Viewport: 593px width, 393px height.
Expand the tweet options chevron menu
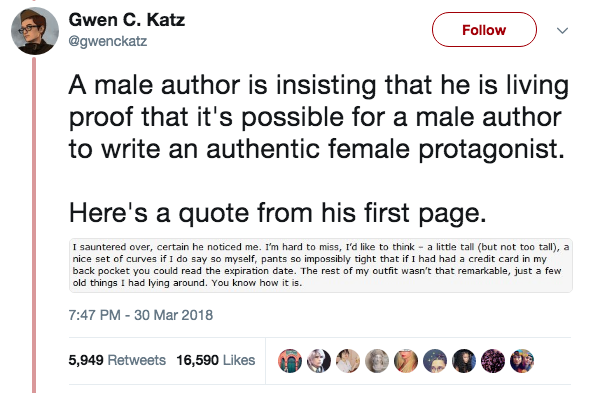[x=562, y=30]
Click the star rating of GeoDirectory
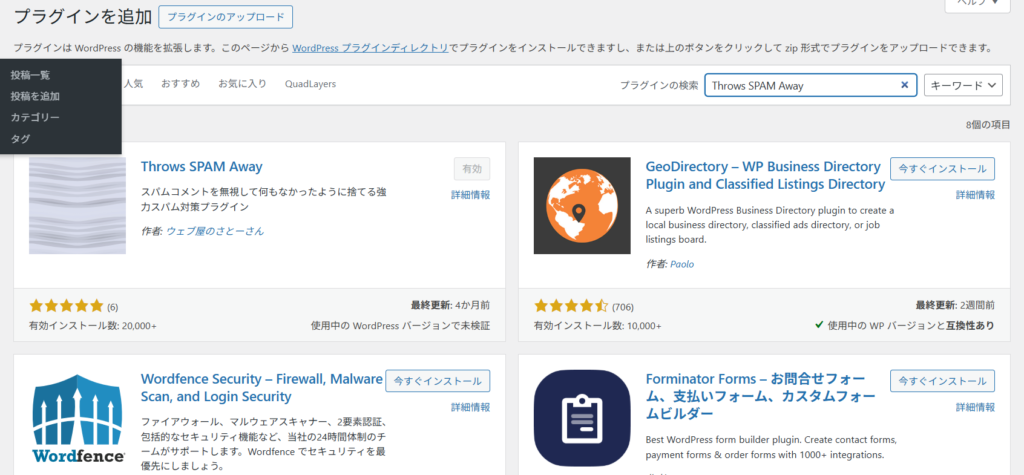 pyautogui.click(x=571, y=306)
* * * * *
## Your task
An exact reproduction of the data is required, with pictures excluded.

## Problem solution
Viewport: 593px width, 393px height.
Expand the tweet options chevron menu
[x=562, y=30]
Click the star rating of GeoDirectory
 pyautogui.click(x=571, y=306)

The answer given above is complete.